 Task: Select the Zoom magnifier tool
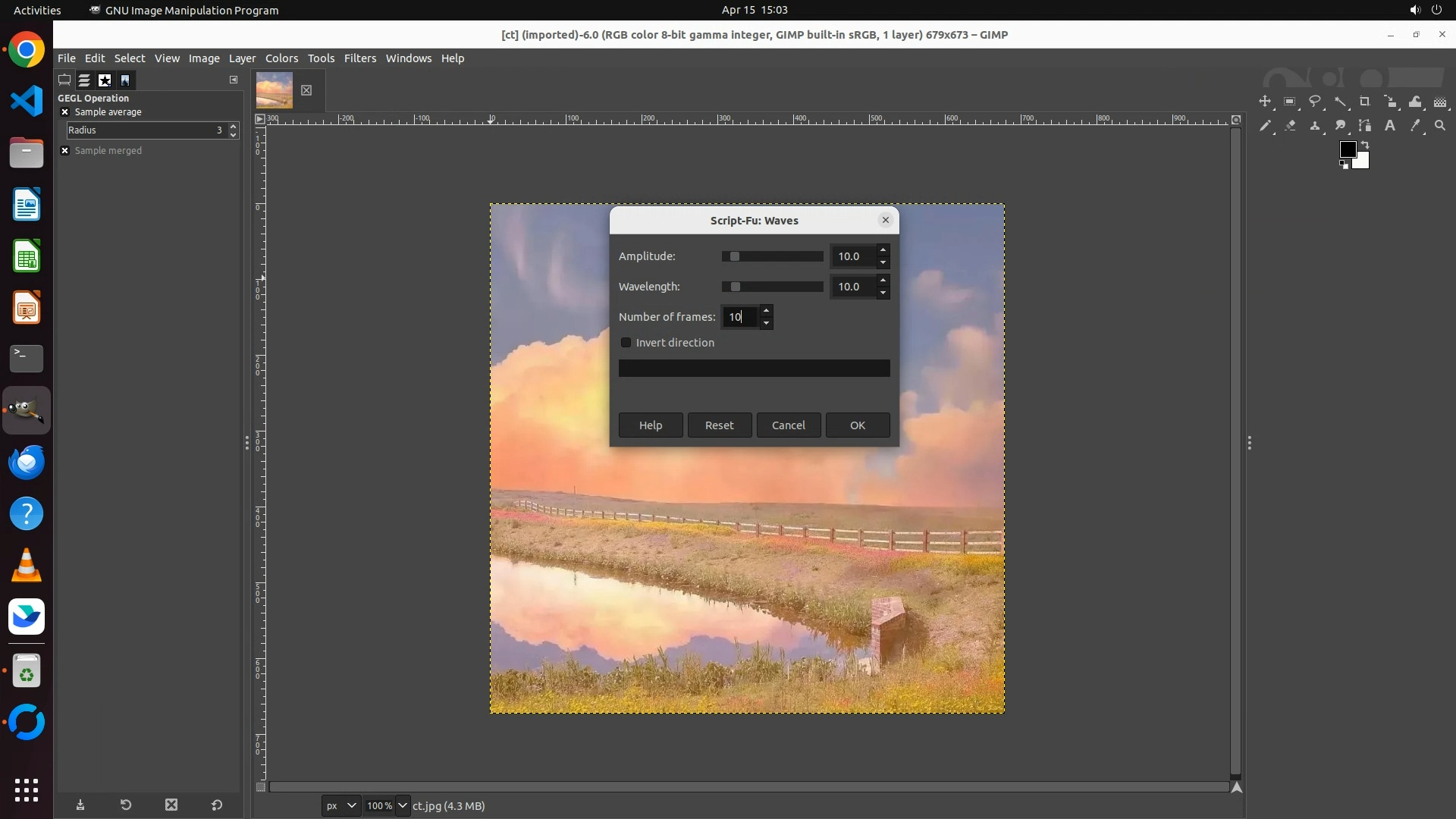click(1440, 126)
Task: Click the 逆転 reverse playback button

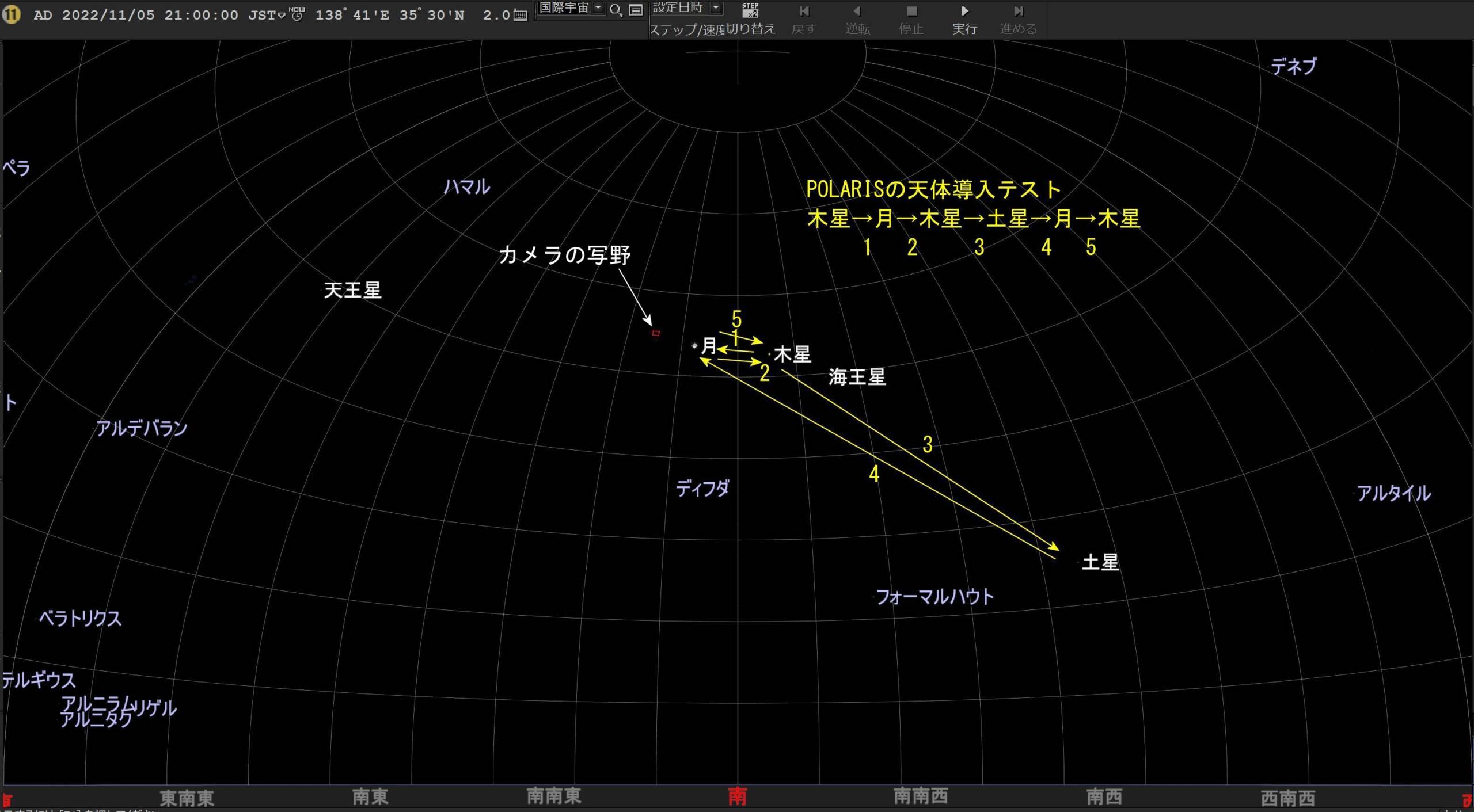Action: click(857, 19)
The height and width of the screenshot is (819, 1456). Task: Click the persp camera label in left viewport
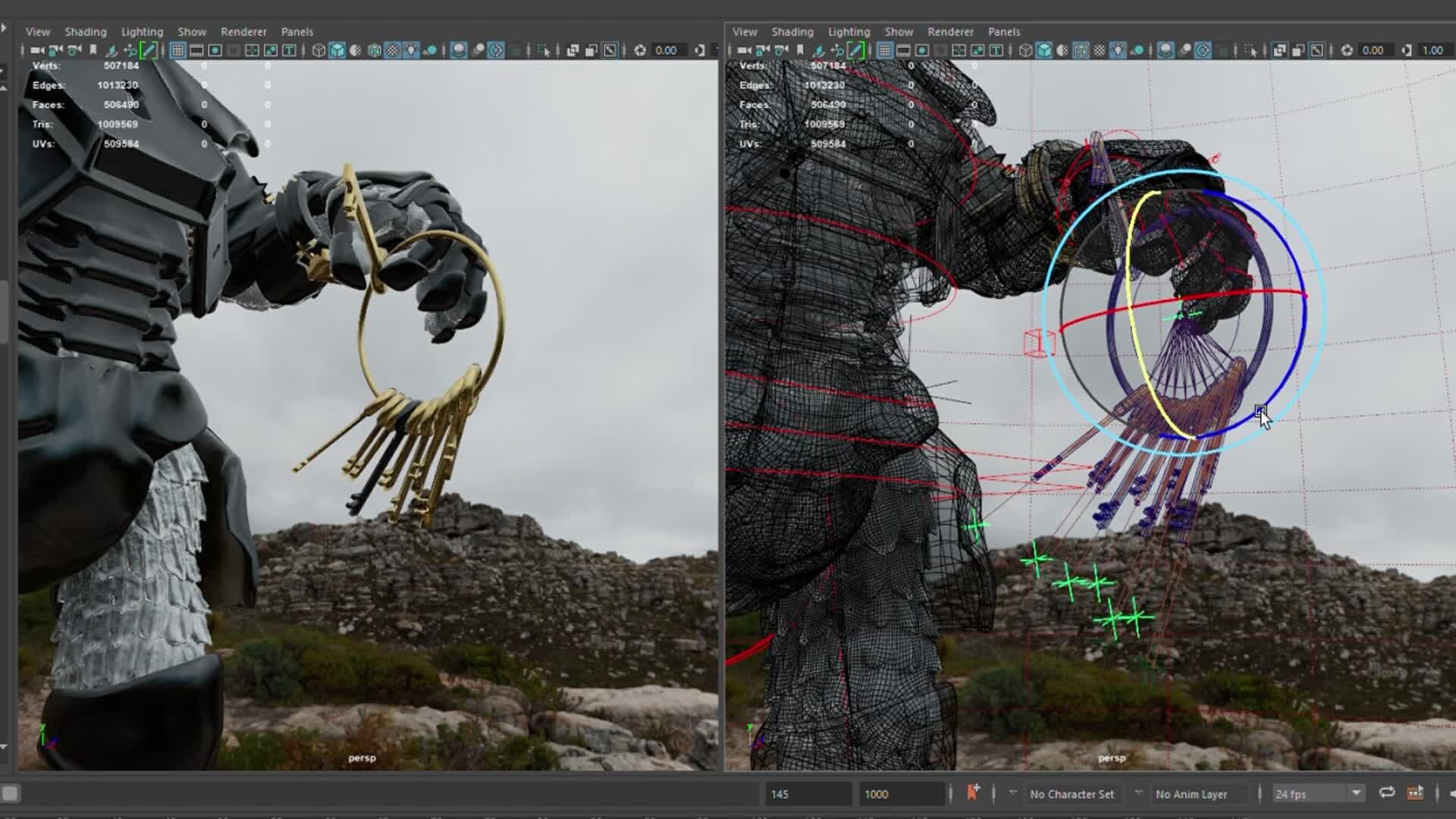coord(362,757)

----

▶ **EXERCISE DETAILS**: Repeat the records above exactly, omitting every picture.

▶ **ANSWER BOX**:
 Task: Select the Zoom magnifier tool
click(1440, 126)
Task: Click the 逆転 reverse playback button

Action: click(857, 19)
The height and width of the screenshot is (819, 1456). Task: Click the persp camera label in left viewport
coord(362,757)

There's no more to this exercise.